What you will do:
Reproduce the full passage on servitude in Colonial America word for word.

Document segment:
Servitude was not an oddity or rarity in Colonial America. It was the norm. Most of the men, women, and children in the early colonies were unfree laborers of one sort or another. Freedom -- the legal right to live where one chose, marry whom one chose, work when and in what way one chose -- was the precious possession of the upper classes, and of very few others. From the very beginning, the American Story has been a story of bondage.


There is nothing unusual about this fact, of course. Bondage of one sort or another had for many centuries been the lot of most of the people living in Europe, and of most of the people living in Asia, for that matter. Colonists from powerful states routinely killed or enslaved the militarily less powerful inhabitants whom they encountered as they established their colonies. But that is just the point. What happened in North America was not exceptional, it was quite ordinary. The traditional American story is simply wrong in its two foundational themes: America was not founded as the embodiment of The Idea of Freedom, nor is it unique, exceptional, unlike all other nations. America got its beginning as simply one more collection of colonies built with forced labor.


Thus far, we have been talking only about White people, but there were others here. There were the local inhabitants, whose wishes, needless to say, had not been consulted when the colonies were planted in their midst. The colonists vacillated between trying to establish friendly relations with the locals and trying to exterminate them. On occasion, their behavior was simply self-destructive. The local inhabitants, after all, had long ago figured out how to live with reasonable comfort in the forests along the Atlantic shore of North America. Simple self-interest might have suggested that they would be a good source of advice to the perpetually hungry settlers. But a combination of ethnocentric arrogance, xenophobia, and just plain stupidity led the settlers again and again to turn their backs on even the friendliest of their new neighbors.

Entries shown:
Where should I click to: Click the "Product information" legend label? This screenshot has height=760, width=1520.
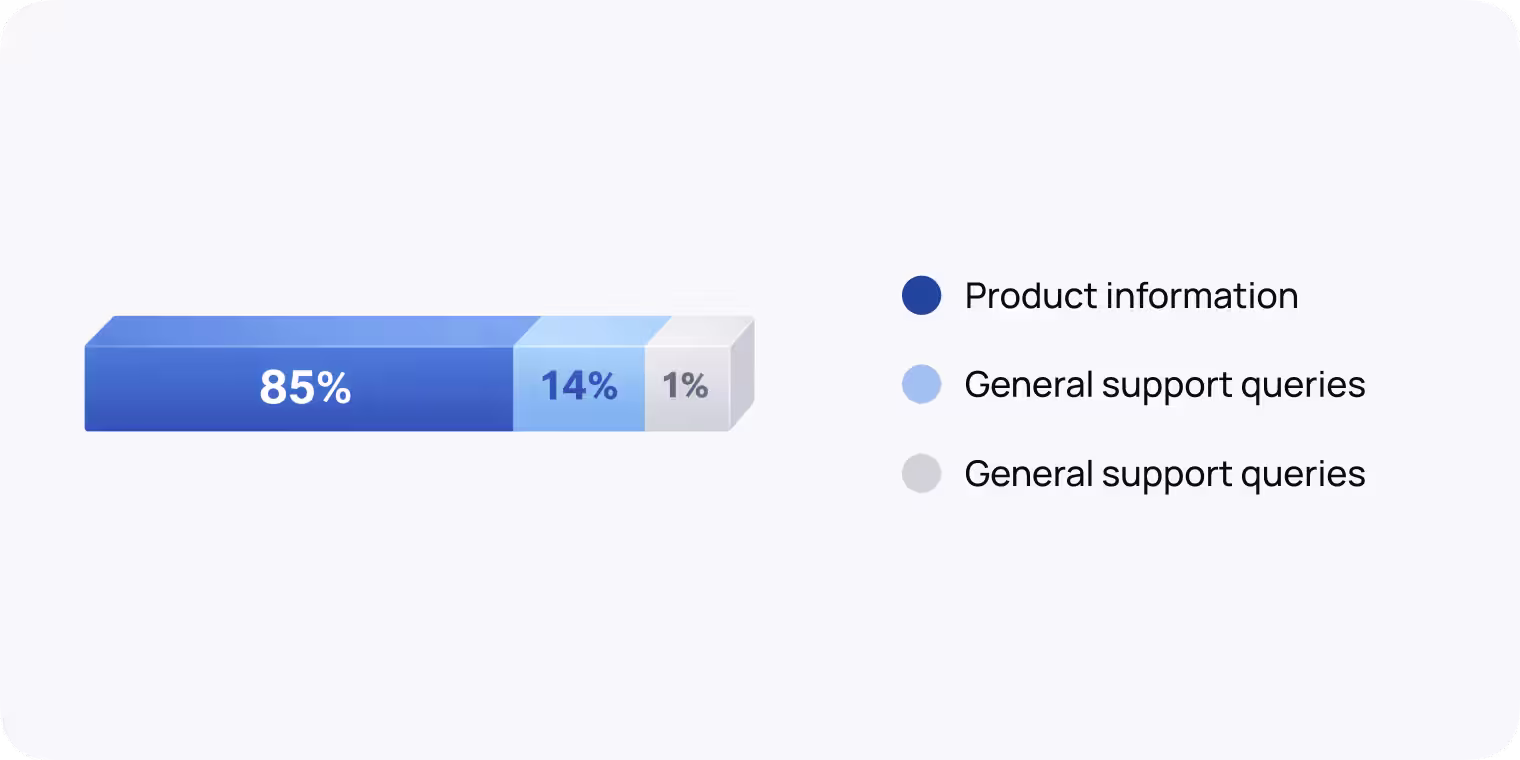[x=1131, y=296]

---

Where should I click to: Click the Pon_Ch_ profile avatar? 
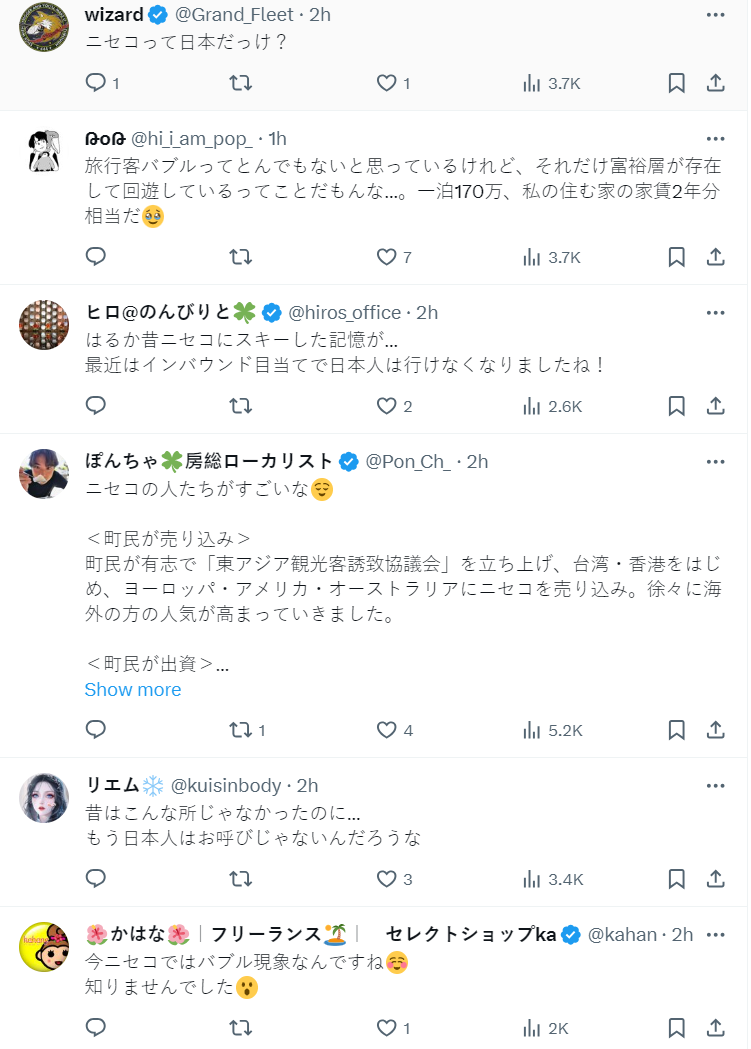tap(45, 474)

Your response:
Servitude was not an oddity or rarity in Colonial America. It was the norm. Most of the men, women, and children in the early colonies were unfree laborers of one sort or another. Freedom -- the legal right to live where one chose, marry whom one chose, work when and in what way one chose -- was the precious possession of the upper classes, and of very few others. From the very beginning, the American Story has been a story of bondage.


There is nothing unusual about this fact, of course. Bondage of one sort or another had for many centuries been the lot of most of the people living in Europe, and of most of the people living in Asia, for that matter. Colonists from powerful states routinely killed or enslaved the militarily less powerful inhabitants whom they encountered as they established their colonies. But that is just the point. What happened in North America was not exceptional, it was quite ordinary. The traditional American story is simply wrong in its two foundational themes: America was not founded as the embodiment of The Idea of Freedom, nor is it unique, exceptional, unlike all other nations. America got its beginning as simply one more collection of colonies built with forced labor.


Thus far, we have been talking only about White people, but there were others here. There were the local inhabitants, whose wishes, needless to say, had not been consulted when the colonies were planted in their midst. The colonists vacillated between trying to establish friendly relations with the locals and trying to exterminate them. On occasion, their behavior was simply self-destructive. The local inhabitants, after all, had long ago figured out how to live with reasonable comfort in the forests along the Atlantic shore of North America. Simple self-interest might have suggested that they would be a good source of advice to the perpetually hungry settlers. But a combination of ethnocentric arrogance, xenophobia, and just plain stupidity led the settlers again and again to turn their backs on even the friendliest of their new neighbors.